Patchwork [V2] py3: a second argument to open can't be bytes

login
register
mail settings
Submitter Martijn Pieters
Date Oct. 9, 2016, 12:10 p.m.
Message ID <82489cd912f332be976c.1476015040@mjpieters-mbp>
Download mbox | patch
Permalink /patch/16989/
State Accepted
Headers show

Comments

Martijn Pieters - Oct. 9, 2016, 12:10 p.m.
# HG changeset patch
# User Martijn Pieters <mjpieters@fb.com>
# Date 1476015001 -7200
#      Sun Oct 09 14:10:01 2016 +0200
# Node ID 82489cd912f332be976cf432673ad47af0d04cd7
# Parent  a56076f85aa6aa728457ecc571ff58514bc59896
py3: a second argument to open can't be bytes
Augie Fackler - Oct. 9, 2016, 4:14 p.m.
On Sun, Oct 09, 2016 at 02:10:40PM +0200, Martijn Pieters wrote:
> # HG changeset patch
> # User Martijn Pieters <mjpieters@fb.com>
> # Date 1476015001 -7200
> #      Sun Oct 09 14:10:01 2016 +0200
> # Node ID 82489cd912f332be976cf432673ad47af0d04cd7
> # Parent  a56076f85aa6aa728457ecc571ff58514bc59896
> py3: a second argument to open can't be bytes

Queued, thanks!

>
> diff --git a/mercurial/__init__.py b/mercurial/__init__.py
> --- a/mercurial/__init__.py
> +++ b/mercurial/__init__.py
> @@ -305,6 +305,24 @@
>                      except IndexError:
>                          pass
>
> +                # Bare open call (not an attribute on something else)
> +                if (fn == 'open' and not (prevtoken.type == token.OP and
> +                                          prevtoken.string == '.')):
> +                    try:
> +                        # (NAME, 'open')
> +                        # (OP, '(')
> +                        # (NAME|STRING, 'filename')
> +                        # (OP, ',')
> +                        # (NAME|STRING, mode)

» Information provided:
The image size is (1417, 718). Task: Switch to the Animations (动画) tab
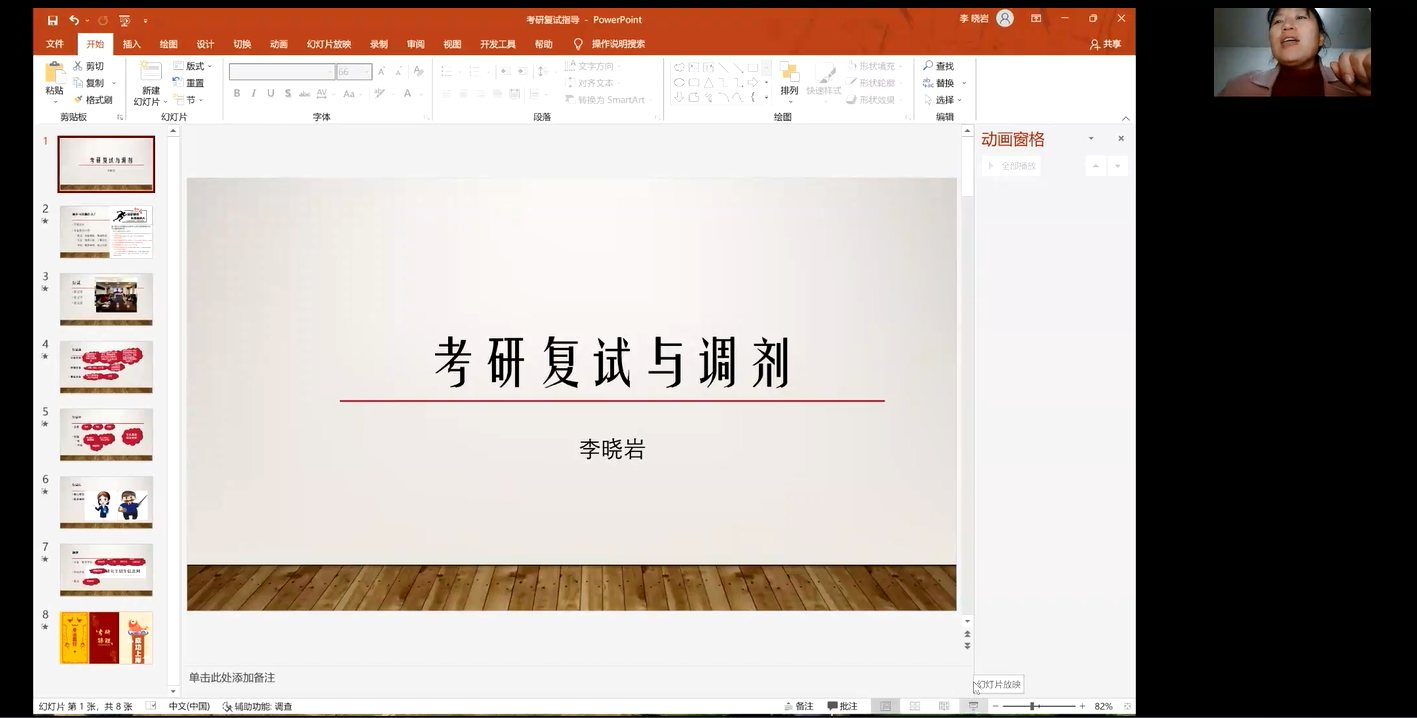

» Prompt:
Copy the patch page from "Martijn Pieters - Oct." up to and including "2016, 4:14 p.m.". The listing comes from a different source than the patch page.

» Final result:
Martijn Pieters - Oct. 9, 2016, 12:10 p.m.
# HG changeset patch
# User Martijn Pieters <mjpieters@fb.com>
# Date 1476015001 -7200
#      Sun Oct 09 14:10:01 2016 +0200
# Node ID 82489cd912f332be976cf432673ad47af0d04cd7
# Parent  a56076f85aa6aa728457ecc571ff58514bc59896
py3: a second argument to open can't be bytes
Augie Fackler - Oct. 9, 2016, 4:14 p.m.